F4. classify_bash_permission ignores shell expansion and chains

tools/src/lib.rs:1852 resolves the bash permission level to WorkspaceWrite when the first token is in a small read-only allowlist (cat, head, ls, ...) and has_dangerous_paths does not flag any token. has_dangerous_paths only looks for tokens that start with /, ~/, or ../. Therefore a command like:

cat README.md; rm -rf $HOME

is classified as workspace-write-only (because $HOME is not a token starting with / or ~/). The shell then expands $HOME to the user's real home directory and the chained rm -rf runs against it. Equivalent variants:

  • cat README; rm -rf $(printf '/h' && printf 'ome/$USER')
  • cat README; rm -rf `pwd`/../..
  • cat README; rm -rf ~root (HOME not used; the heuristic only checks ~/)

The same issue affects sed in-place (-i), tee, awk -i, and any tool whose name is not in the read-only list but whose effect is masked by leading cat/echo.

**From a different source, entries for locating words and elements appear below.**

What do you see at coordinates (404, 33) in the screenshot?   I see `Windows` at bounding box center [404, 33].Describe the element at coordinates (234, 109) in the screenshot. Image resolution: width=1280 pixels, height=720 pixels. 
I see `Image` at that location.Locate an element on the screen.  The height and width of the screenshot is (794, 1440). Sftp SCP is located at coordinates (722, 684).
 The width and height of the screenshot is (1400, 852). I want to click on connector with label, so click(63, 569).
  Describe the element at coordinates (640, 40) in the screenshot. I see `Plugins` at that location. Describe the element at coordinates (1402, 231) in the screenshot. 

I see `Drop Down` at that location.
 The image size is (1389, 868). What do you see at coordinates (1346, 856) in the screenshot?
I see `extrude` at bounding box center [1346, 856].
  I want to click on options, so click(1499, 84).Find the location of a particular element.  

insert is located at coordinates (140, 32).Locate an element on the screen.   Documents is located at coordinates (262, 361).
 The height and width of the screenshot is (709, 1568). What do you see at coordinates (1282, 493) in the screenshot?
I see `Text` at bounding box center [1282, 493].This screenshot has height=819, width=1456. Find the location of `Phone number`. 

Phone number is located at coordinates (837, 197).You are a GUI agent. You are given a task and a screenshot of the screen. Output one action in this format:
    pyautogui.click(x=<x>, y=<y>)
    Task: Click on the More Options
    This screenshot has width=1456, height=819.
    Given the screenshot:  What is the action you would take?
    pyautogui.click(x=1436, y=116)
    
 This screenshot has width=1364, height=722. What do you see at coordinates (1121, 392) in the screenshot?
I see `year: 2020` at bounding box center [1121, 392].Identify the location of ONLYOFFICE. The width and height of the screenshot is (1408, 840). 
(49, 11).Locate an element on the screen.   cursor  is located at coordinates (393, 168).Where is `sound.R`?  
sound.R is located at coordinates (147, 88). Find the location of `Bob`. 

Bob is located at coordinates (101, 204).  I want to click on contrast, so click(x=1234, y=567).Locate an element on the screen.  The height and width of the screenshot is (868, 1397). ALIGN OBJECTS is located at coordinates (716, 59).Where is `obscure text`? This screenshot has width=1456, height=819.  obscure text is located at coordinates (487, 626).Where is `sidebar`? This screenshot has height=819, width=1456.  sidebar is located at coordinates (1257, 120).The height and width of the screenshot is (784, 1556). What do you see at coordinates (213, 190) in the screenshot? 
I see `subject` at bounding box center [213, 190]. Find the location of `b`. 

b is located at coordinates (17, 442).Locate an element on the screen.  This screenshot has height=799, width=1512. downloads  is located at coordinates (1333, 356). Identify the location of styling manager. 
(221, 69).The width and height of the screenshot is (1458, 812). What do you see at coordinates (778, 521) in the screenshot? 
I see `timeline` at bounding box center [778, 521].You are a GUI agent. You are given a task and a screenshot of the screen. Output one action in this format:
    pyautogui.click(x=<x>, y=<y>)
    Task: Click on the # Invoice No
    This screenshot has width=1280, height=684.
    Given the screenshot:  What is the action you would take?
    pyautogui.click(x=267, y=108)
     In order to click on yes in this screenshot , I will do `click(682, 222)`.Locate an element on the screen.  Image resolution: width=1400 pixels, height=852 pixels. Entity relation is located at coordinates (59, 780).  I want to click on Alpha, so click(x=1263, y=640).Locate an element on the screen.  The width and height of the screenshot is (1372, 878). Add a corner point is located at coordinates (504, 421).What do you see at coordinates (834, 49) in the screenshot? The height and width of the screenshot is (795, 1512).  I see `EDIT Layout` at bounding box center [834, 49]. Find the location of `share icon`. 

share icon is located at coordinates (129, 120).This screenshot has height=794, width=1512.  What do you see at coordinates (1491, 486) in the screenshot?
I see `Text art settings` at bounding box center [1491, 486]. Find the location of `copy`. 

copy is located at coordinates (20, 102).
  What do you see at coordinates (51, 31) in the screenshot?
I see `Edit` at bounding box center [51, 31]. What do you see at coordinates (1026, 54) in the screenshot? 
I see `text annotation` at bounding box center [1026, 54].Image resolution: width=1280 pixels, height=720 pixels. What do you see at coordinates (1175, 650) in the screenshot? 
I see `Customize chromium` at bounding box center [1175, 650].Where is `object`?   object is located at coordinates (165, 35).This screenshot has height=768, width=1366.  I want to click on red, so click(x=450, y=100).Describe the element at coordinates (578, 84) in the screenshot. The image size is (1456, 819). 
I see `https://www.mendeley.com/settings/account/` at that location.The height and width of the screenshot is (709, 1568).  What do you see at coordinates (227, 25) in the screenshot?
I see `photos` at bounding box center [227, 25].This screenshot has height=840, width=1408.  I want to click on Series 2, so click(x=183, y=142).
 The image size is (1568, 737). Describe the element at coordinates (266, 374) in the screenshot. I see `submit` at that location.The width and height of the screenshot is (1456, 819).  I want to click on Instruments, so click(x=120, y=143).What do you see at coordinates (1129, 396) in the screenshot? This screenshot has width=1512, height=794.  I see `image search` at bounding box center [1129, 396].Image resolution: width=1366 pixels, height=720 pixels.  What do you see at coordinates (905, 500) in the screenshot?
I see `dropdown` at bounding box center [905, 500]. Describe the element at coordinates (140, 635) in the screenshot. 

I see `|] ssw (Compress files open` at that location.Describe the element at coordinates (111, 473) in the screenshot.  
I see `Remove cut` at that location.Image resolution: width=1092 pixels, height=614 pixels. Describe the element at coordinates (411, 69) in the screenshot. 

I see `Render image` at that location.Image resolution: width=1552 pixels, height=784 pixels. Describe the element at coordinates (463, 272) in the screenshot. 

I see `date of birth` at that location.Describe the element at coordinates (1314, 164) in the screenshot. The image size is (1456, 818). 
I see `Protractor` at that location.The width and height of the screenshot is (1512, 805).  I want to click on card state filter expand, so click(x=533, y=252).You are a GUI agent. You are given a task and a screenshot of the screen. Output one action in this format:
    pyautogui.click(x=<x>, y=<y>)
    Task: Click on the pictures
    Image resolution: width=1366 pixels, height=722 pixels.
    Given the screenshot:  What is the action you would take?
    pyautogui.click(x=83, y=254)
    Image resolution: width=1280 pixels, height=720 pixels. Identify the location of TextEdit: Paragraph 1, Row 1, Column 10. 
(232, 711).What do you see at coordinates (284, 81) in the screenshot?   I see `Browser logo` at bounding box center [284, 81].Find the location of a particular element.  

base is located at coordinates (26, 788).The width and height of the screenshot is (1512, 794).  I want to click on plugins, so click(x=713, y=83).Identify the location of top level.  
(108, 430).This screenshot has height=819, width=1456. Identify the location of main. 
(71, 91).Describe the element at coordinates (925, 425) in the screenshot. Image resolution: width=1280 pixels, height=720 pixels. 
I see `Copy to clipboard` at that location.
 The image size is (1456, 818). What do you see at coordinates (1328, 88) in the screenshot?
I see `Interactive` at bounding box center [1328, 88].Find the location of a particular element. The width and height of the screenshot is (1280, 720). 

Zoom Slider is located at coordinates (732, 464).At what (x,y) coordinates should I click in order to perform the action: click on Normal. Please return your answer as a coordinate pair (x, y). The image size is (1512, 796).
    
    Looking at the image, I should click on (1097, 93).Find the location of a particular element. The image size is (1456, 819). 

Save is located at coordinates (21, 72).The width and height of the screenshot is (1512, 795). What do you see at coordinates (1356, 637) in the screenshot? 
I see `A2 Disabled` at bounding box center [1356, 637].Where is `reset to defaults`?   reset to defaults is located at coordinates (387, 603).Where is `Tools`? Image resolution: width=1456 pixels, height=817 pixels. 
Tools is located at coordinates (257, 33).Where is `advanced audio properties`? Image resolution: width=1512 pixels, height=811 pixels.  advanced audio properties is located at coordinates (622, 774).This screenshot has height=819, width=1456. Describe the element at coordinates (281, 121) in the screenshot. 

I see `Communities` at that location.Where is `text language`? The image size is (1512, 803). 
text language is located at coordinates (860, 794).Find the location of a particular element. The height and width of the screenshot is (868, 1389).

F5 (low). cargo audit reports

Three reachable advisories on rustls-webpki 0.103.10 (RUSTSEC-2026-0098, RUSTSEC-2026-0099, RUSTSEC-2026-0104) and unmaintained warnings on bincode 1.3.3 (RUSTSEC-2025-0141) and yaml-rust 0.4.5 (RUSTSEC-2024-0320). Filing this as a separate dependency bump PR.

Suggested fixes

  • Wire the existing bash_validation module into bash::execute_bash (or remove it if it's superseded).
  • Make run_read_file / run_write_file / run_edit_file go through the _in_workspace variants when a workspace root is set, and pass that root down from the dispatcher.
  • Replace is_within_workspace with a canonicalize-then-starts_with check on Path (not &str); reject targets whose canonical form escapes the workspace, including via symlinks.
  • Either restrict classify_bash_permission to commands without shell metacharacters / variable references, or run the full pipeline (chain split, expansion-aware path scan) before deciding mode.
  • Document the actual security boundary clearly. If the intent is "the agent can do whatever the LLM is told", the permission modes should not advertise scope they don't enforce.

Notes

  • This is a permission-model architecture issue, not a remote exploit. There is no untrusted-network attacker here. The risk is that the current API gives downstream operators (and the model) a false impression of how much the modes restrict.
  • Repository has no SECURITY.md and Private Vulnerability Reporting is disabled, so this is filed as a public issue. If you'd prefer to coordinate disclosure for any of the above, please enable PVR or add a SECURITY.md and ping me.